Supplied passage:
- Developer: Sega
- Publisher: Sega
- Director: Keiichi Ono
- Producers: Riichiro Yamada; Furuichi Norio;
- Designer: Takashi Ujiie
- Programmer: Tatsuhide Nakakita
- Artists: Tatsuro Iwamoto; Yuichi Higuchi;
- Writers: Makoto Fukami; Kazuyuki Yamai;
- Composers: Saori Yoshida; Chihiro Aoki;
- Series: Megami Tensei
- Engine: Unity
- Platforms: Android, iOS
- Release: JP: 22 January 2018; WW: 24 July 2018;
- Genre: Role-playing

= Shin Megami Tensei: Liberation Dx2 =

2018 mobile game

Shin Megami Tensei: Liberation Dx2 (Note: Known in Japan as Dx2 Shin Megami Tensei: Liberation (D×2 真・女神転生 リベレーション, Dī Tsū Shin Megami Tensei Riberēshon)) is a role-playing video game developed and published by Sega for Android and iOS. It is part of Atlus' Shin Megami Tensei (SMT) series, which in turn is part of the larger Megami Tensei franchise. The plot follows a player-customised character who battles demons with a smartphone app. The game was presented in the 2017's Tokyo Game Show by SEGA and Atlus. It was initially released in January 2018, in Japan, Taiwan, Hong Kong and Macau, and later released worldwide. A mode similar to Pokémon Go was later added after the game's launch, showing demons in augmented reality.

The game received generally favourable reviews, with critics enjoying the game's graphics for a mobile phone system, however, they were less impressed with the quality of the game in comparison to other SMT games.

==Gameplay==
Dx2 is a role-playing video game, composed of several areas, featuring single-player and online player versus player modes, each one with a different style, from 2- and 3-dimensional dungeon crawling, quests to battle quests, championships and campaigns. The player creates a team of four demons that battle others, using magic spells and physical attacks. It features mechanics found in gacha games, but is based on the Shin Megami Tensei (SMT) series. Battles are turn based, and follows the "press turn" battle system founded in Shin Megami Tensei III: Nocturne. Under the press turn battle system, party members can gain additional moves from exploiting enemy weaknesses.

Dx2 features over 250 demons. All of them can be recruited, summoned through gacha mechanics or fused through normal play, without microtransactions, and have a player rating system in place.

==Plot==
Dx2 follows the player, who becomes a member of the secret Liberators organisation, a group with members gaining the ability to control demon-like beings, based in Akihabara, Japan. Anyone with this power is known as a Devil Downloader (Dx2). Dx2s are split into two warring factions, the Liberators and the Acolytes. The Liberators are tasked with stopping the Acolytes, who are targeting civilian members of the public who have high empathy. Shin Megami Tensei: Liberation Dx2 follows several members of the Liberators, including schoolgirl Rika Ryuzouji/"Templar Dragon", professional online streamer Taro Fuse/"Megakin", boxer Jeng Yun Tsai/"Kangaroo Boxer", computing student Shiang Sun/"Chalk Eater", light novelist Ririn Ueda/"Eileen", idol Shiori Koden/"Shionyan", retired soldier Gakuto Inoue/"Meat Balloon", and Taoist researcher Seiran Saikawa.

Your tasks:
1 - According to the Dx2 article, which game introduced the "press turn" battle system?
2 - Carry on the Dx2 article from the last sentence of its plot section.
The lines after the Dx2 article play no part in this.

Material provided:
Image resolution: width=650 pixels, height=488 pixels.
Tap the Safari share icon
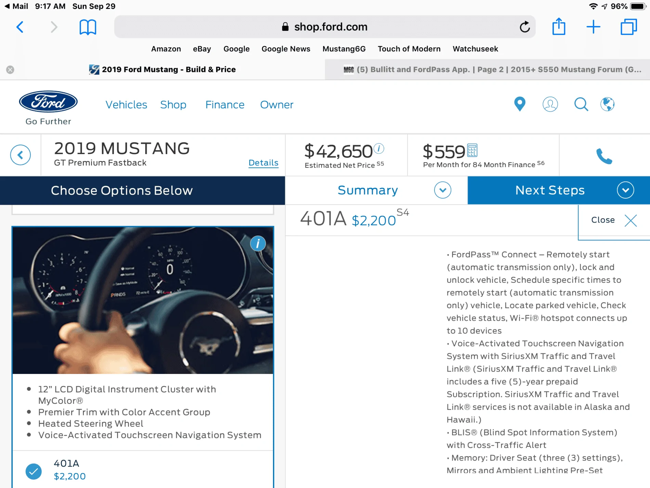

Responses by task:
1 - Shin Megami Tensei III: Nocturne.

2 -
==Release==
Dx2 was released in Japan, Taiwan, Hong Kong and Macau in January 2018, following a short private beta. The game was eventually released worldwide after a public beta in July 2018. In an interview with producer Yamada Riichiro of Sega, Riichiro commented that he immediately wanted to work with Atlus within the SMT series, and presented a plan to the company for a new release. Riichiro commented that he saw the mobile platforms as a way to expand the audience for SMT, and also to "take advantage" of the free to play model.

The final release of Dx2 had models of over 180 demons. Whilst some of these models were reused from other games in the series, over 40 were developed by Sega for the release. On October 3, 2018, the game was discontinued for Belgian-based players from October 18, 2018, due to anti-gambling laws preventing the free to play model from being implemented.

==Reception==

Dx2 received "generally favorable reviews" according to media review aggregator website Metacritic. The game received high praise for its high graphical content, and its adaptation of the Shin Megami Tensei gameplay. The Verge commented that Dx2 did an "admirable job" of retaining the "soul of SMT", and praised the game for it retaining the same battle mechanics found in other SMT games. Ethan Gatch of Kotaku commented that the game succeeded in being a "console gameplay experience on smartphones".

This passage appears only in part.